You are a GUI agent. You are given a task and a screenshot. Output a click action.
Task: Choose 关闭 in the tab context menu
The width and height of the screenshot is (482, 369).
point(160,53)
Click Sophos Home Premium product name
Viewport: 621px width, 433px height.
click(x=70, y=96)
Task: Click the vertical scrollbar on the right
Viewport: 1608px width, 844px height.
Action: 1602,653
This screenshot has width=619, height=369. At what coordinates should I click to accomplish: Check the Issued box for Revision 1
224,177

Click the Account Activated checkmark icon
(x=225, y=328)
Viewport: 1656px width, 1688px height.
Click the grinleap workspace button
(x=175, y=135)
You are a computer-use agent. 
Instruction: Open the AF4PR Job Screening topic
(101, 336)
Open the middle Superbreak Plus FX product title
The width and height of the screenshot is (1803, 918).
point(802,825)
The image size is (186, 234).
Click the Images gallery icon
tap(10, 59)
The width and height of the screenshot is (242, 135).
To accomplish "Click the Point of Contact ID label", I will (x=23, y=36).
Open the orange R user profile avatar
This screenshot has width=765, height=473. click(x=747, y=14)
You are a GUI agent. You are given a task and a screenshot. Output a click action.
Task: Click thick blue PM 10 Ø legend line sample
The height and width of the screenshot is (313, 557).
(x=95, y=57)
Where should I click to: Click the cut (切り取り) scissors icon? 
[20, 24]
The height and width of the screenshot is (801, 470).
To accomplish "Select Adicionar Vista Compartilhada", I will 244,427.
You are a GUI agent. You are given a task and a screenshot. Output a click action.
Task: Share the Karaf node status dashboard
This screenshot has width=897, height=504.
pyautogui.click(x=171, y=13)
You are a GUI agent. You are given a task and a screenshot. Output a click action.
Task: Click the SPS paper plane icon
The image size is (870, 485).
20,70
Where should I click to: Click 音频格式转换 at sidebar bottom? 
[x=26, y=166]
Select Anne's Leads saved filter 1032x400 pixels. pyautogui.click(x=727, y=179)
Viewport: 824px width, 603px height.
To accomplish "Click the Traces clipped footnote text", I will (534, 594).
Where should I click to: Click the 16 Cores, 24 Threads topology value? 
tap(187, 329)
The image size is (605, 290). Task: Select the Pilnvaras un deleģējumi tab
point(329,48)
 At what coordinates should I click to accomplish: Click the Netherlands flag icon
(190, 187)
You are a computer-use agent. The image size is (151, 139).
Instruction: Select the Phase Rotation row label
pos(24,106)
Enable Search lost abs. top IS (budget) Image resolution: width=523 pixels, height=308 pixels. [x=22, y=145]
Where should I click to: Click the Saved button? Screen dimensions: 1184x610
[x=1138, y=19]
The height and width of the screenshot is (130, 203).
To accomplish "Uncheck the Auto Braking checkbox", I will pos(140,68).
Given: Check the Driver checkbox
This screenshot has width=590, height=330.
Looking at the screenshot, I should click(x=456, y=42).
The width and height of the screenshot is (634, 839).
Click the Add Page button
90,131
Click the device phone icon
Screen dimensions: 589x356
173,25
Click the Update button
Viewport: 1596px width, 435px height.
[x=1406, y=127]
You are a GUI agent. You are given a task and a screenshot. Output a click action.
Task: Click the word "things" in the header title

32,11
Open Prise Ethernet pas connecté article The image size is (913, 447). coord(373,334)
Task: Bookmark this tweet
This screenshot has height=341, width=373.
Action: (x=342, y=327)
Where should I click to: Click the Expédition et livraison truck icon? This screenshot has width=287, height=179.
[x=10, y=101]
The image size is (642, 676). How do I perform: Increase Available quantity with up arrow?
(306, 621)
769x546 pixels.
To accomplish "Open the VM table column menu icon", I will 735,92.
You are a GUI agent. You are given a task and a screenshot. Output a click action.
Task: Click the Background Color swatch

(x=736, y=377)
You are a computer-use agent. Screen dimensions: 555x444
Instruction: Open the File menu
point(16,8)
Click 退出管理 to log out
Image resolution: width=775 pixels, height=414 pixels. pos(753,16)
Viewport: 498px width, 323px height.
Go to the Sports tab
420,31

▶ _What the exercise asks_: The data above must be returned in full, exactly as written.

▶ _Problem solution_:
You are a GUI agent. You are given a task and a screenshot. Output a click action.
Task: Choose 关闭 in the tab context menu
The width and height of the screenshot is (482, 369).
point(160,53)
Click Sophos Home Premium product name
Viewport: 621px width, 433px height.
click(x=70, y=96)
Task: Click the vertical scrollbar on the right
Viewport: 1608px width, 844px height.
Action: 1602,653
This screenshot has width=619, height=369. At what coordinates should I click to accomplish: Check the Issued box for Revision 1
224,177

Click the Account Activated checkmark icon
(x=225, y=328)
Viewport: 1656px width, 1688px height.
Click the grinleap workspace button
(x=175, y=135)
You are a computer-use agent. 
Instruction: Open the AF4PR Job Screening topic
(101, 336)
Open the middle Superbreak Plus FX product title
The width and height of the screenshot is (1803, 918).
point(802,825)
The image size is (186, 234).
Click the Images gallery icon
tap(10, 59)
The width and height of the screenshot is (242, 135).
To accomplish "Click the Point of Contact ID label", I will (x=23, y=36).
Open the orange R user profile avatar
This screenshot has width=765, height=473. click(x=747, y=14)
You are a GUI agent. You are given a task and a screenshot. Output a click action.
Task: Click thick blue PM 10 Ø legend line sample
The height and width of the screenshot is (313, 557).
(x=95, y=57)
Where should I click to: Click the cut (切り取り) scissors icon? 
[20, 24]
The height and width of the screenshot is (801, 470).
To accomplish "Select Adicionar Vista Compartilhada", I will 244,427.
You are a GUI agent. You are given a task and a screenshot. Output a click action.
Task: Share the Karaf node status dashboard
This screenshot has width=897, height=504.
pyautogui.click(x=171, y=13)
You are a GUI agent. You are given a task and a screenshot. Output a click action.
Task: Click the SPS paper plane icon
The image size is (870, 485).
20,70
Where should I click to: Click 音频格式转换 at sidebar bottom? 
[x=26, y=166]
Select Anne's Leads saved filter 1032x400 pixels. pyautogui.click(x=727, y=179)
Viewport: 824px width, 603px height.
To accomplish "Click the Traces clipped footnote text", I will (534, 594).
Where should I click to: Click the 16 Cores, 24 Threads topology value? 
tap(187, 329)
The image size is (605, 290). Task: Select the Pilnvaras un deleģējumi tab
point(329,48)
 At what coordinates should I click to accomplish: Click the Netherlands flag icon
(190, 187)
You are a computer-use agent. The image size is (151, 139).
Instruction: Select the Phase Rotation row label
pos(24,106)
Enable Search lost abs. top IS (budget) Image resolution: width=523 pixels, height=308 pixels. [x=22, y=145]
Where should I click to: Click the Saved button? Screen dimensions: 1184x610
[x=1138, y=19]
The height and width of the screenshot is (130, 203).
To accomplish "Uncheck the Auto Braking checkbox", I will pos(140,68).
Given: Check the Driver checkbox
This screenshot has width=590, height=330.
Looking at the screenshot, I should click(x=456, y=42).
The width and height of the screenshot is (634, 839).
Click the Add Page button
90,131
Click the device phone icon
Screen dimensions: 589x356
173,25
Click the Update button
Viewport: 1596px width, 435px height.
[x=1406, y=127]
You are a GUI agent. You are given a task and a screenshot. Output a click action.
Task: Click the word "things" in the header title

32,11
Open Prise Ethernet pas connecté article The image size is (913, 447). coord(373,334)
Task: Bookmark this tweet
This screenshot has height=341, width=373.
Action: (x=342, y=327)
Where should I click to: Click the Expédition et livraison truck icon? This screenshot has width=287, height=179.
[x=10, y=101]
The image size is (642, 676). How do I perform: Increase Available quantity with up arrow?
(306, 621)
769x546 pixels.
To accomplish "Open the VM table column menu icon", I will 735,92.
You are a GUI agent. You are given a task and a screenshot. Output a click action.
Task: Click the Background Color swatch

(x=736, y=377)
You are a computer-use agent. Screen dimensions: 555x444
Instruction: Open the File menu
point(16,8)
Click 退出管理 to log out
Image resolution: width=775 pixels, height=414 pixels. pos(753,16)
Viewport: 498px width, 323px height.
Go to the Sports tab
420,31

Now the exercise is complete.